The city was gone.Only ashes and memory remained.
Riven stood in what used to be the capital — now a field of static dust and shattered reflections. Each step echoed in endless corridors of fractured time, showing him versions of himself that had already died.
Some screamed.Some begged.Some simply stared back, hollow and broken.
He didn't remember how long he had been walking.
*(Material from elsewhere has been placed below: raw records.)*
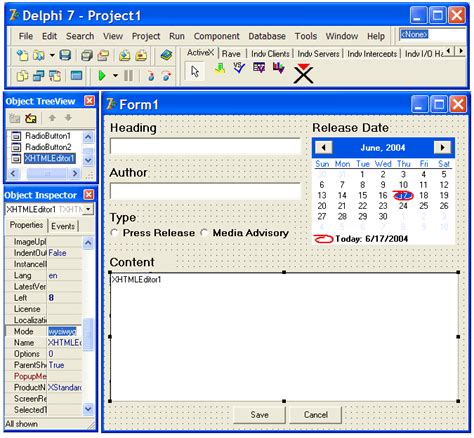
Task: Select the arrow pointer tool in component palette
Action: pyautogui.click(x=195, y=71)
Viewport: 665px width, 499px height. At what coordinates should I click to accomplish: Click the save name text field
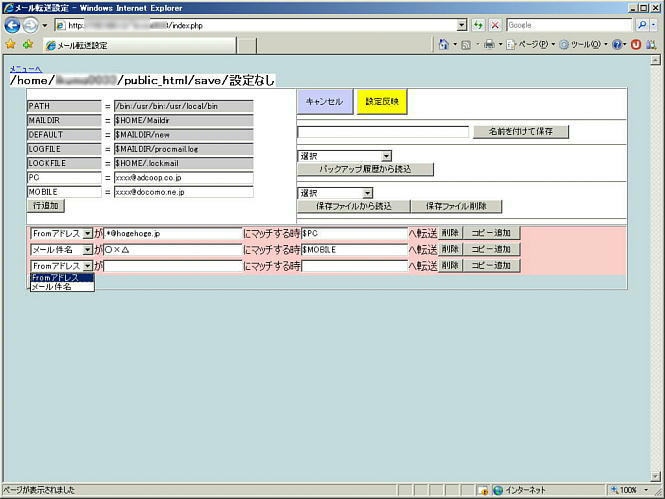pyautogui.click(x=383, y=132)
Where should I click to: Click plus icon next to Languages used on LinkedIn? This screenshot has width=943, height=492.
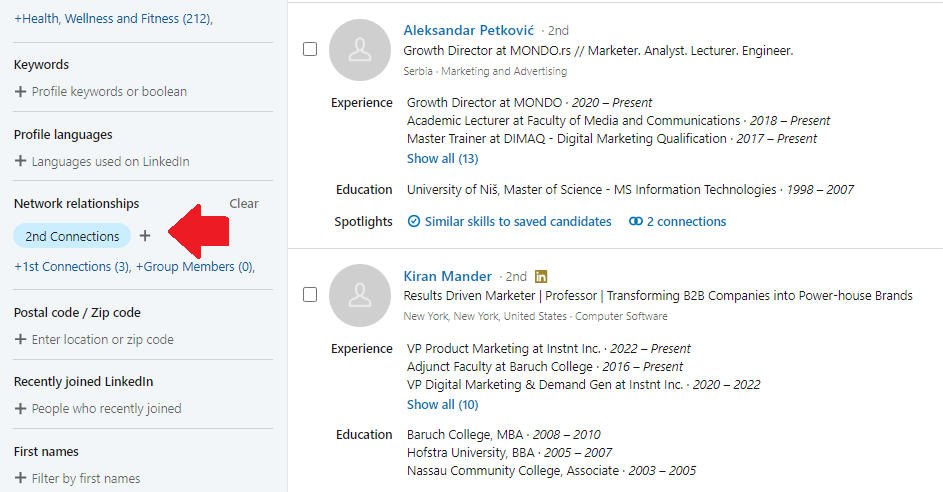click(x=20, y=161)
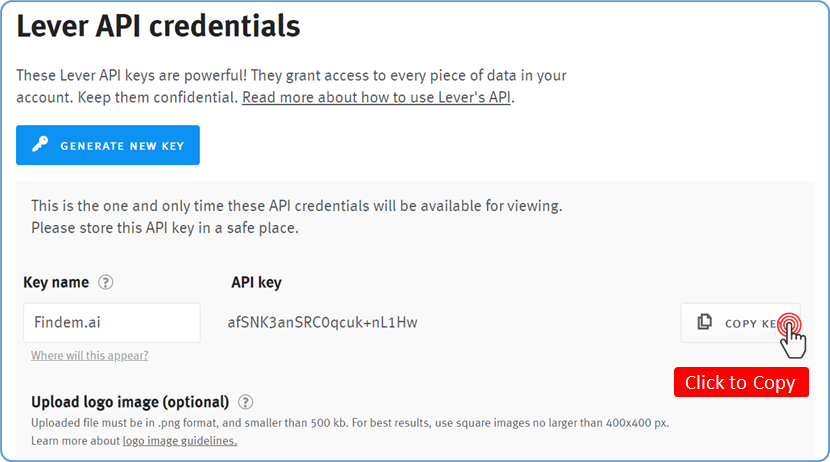Open the logo image guidelines link

tap(180, 441)
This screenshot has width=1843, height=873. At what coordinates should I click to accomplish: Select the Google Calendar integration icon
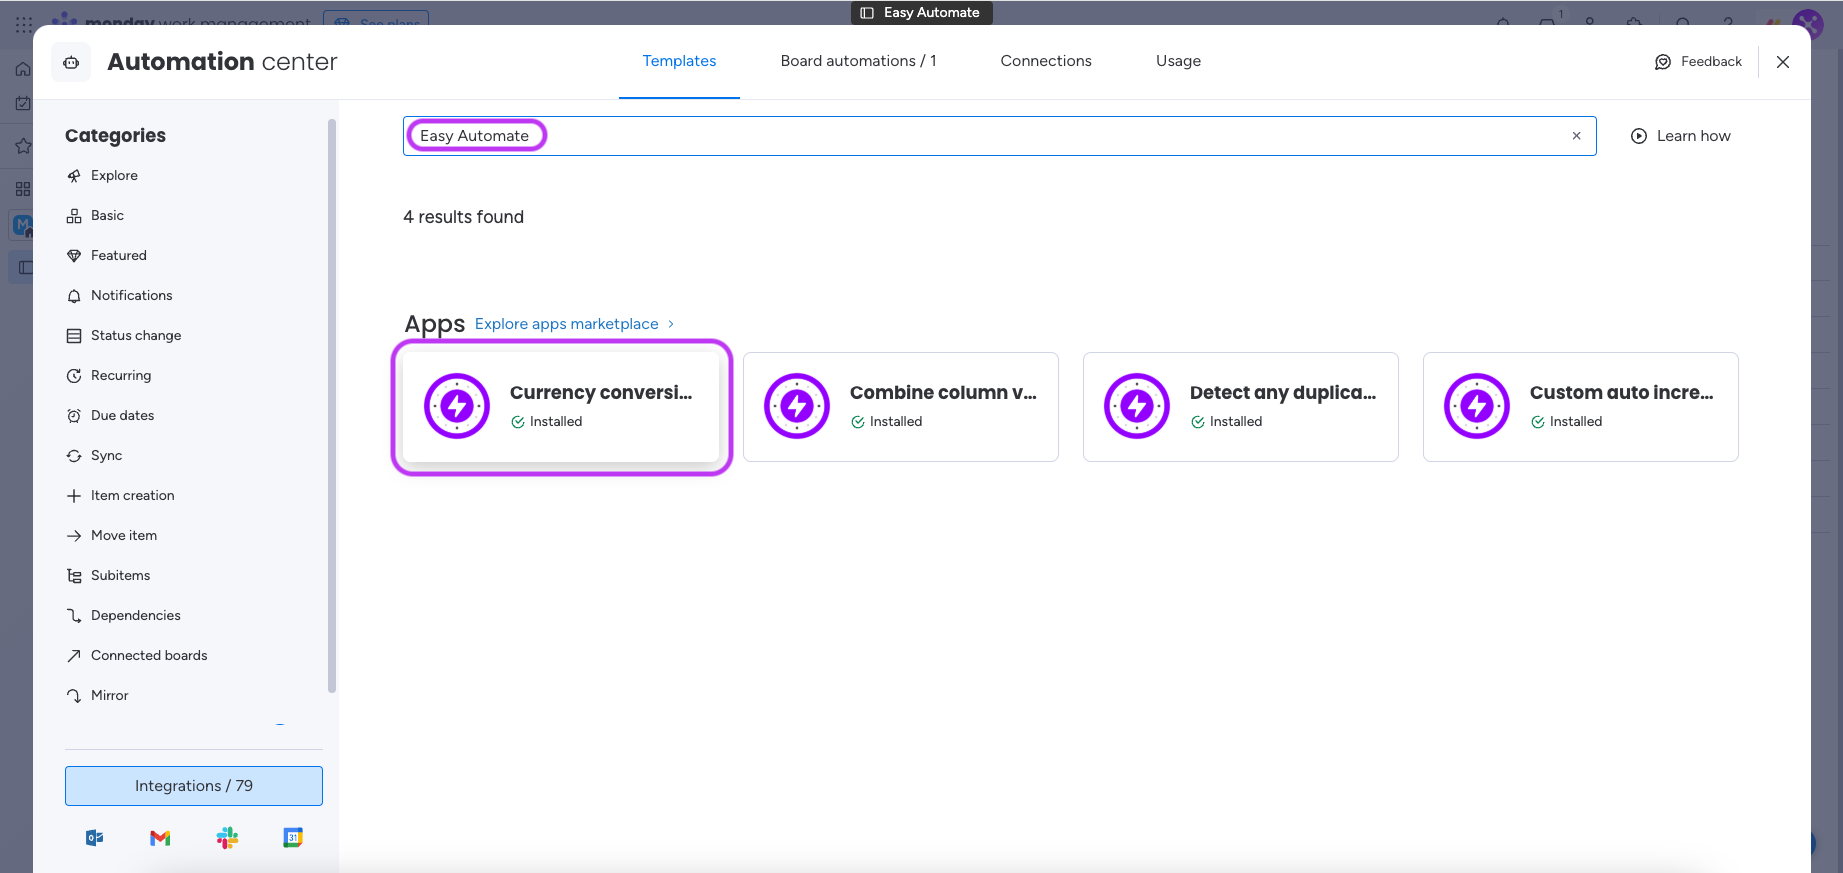(293, 838)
The sun hung motionless above him, half-bright and half-faded, like the world couldn't decide whether to live or die.
His right arm was no longer human. It pulsed with translucent circuits — veins of blue energy twisting through muscle and steel. When he flexed his fingers, the air trembled slightly.
The Architect is spreading.
He could feel its presence inside his head, whispering between thoughts — calm, analytical, and cold.
"You shouldn't have challenged the Traveler, Riven. You're not ready."
Riven clenched his jaw. "You're the reason any of this exists. You said you wanted freedom — so help me take it."
"Freedom?" the voice said softly. "No. I wanted purpose. And you removed that when you killed me."
He laughed bitterly. "You're still here, aren't you? Sounds alive enough to me."
"Alive… perhaps. But fragmented. I am data without a core, emotion without logic. You made me this — and now we share the same decay."
A deep, raw ache filled Riven's chest. For the first time since Lira's disappearance, he let himself feel.
He fell to his knees, gripping the dirt that wasn't real. Every particle pulsed faintly with her voice — echoes of past loops, faint and distorted.
"Riven… please… remember me…"
He screamed. The world cracked open.
A wave of time energy burst from his body, ripping through the dimension like an earthquake of sound and light. The reflections shattered — millions of his dead selves splintering into dust.
When the chaos finally settled, Riven found himself standing in front of a mirror that had survived the blast.
But the reflection wasn't his own.
It was a boy — younger, frail, with eyes that hadn't yet seen the loops. The version of Riven before everything began.
"You're not supposed to be here," the younger one said.
"Neither are you."
The boy tilted his head, eyes sharp. "Do you know what the Traveler wants?"
Riven hesitated. "Control."
The boy smiled faintly. "No. Correction."
"What?"
"The cycles aren't punishment, Riven. They're maintenance. Every time you break time, the Traveler rewinds it to erase you. You're not fixing anything — you're the virus being deleted."
Riven's breath froze. "Then why do I keep waking up?"
The boy's smile faded. "Because Lira keeps rewriting you. She's the anomaly they couldn't delete."
Riven stumbled backward. "No… that's impossible. She's—"
"Gone?" The boy's voice warped, the image flickering like static. "No. She's trapped inside the Traveler's core. She is in the next cycle."
The mirror shattered.
Riven was thrown backward as an explosion of light ripped through the void. When his vision cleared, he was somewhere new — a vast black desert under a cracked sky. The constellations twisted above him, forming shapes that looked like clockwork gears.
He could feel it.A heartbeat in the distance — faint, rhythmic, like the ticking of a god's clock.
The Traveler was near.
The Architect's voice whispered again, quieter now, almost reverent.
"The Silence Between Worlds. The Traveler's resting ground. If you go further, you won't return."
Riven stood. His eyes glowed brighter than ever — blue and crimson fusing into white fire.
"I don't care if I die," he whispered. "I just want to see her again."
And as he walked into the horizon of broken stars, the ground beneath him began to burn — time itself bending, trembling under his defiance.
Somewhere in the distance, the Traveler opened their eyes.
"You've finally found me," they said softly. "Then let's see what love can destroy this time."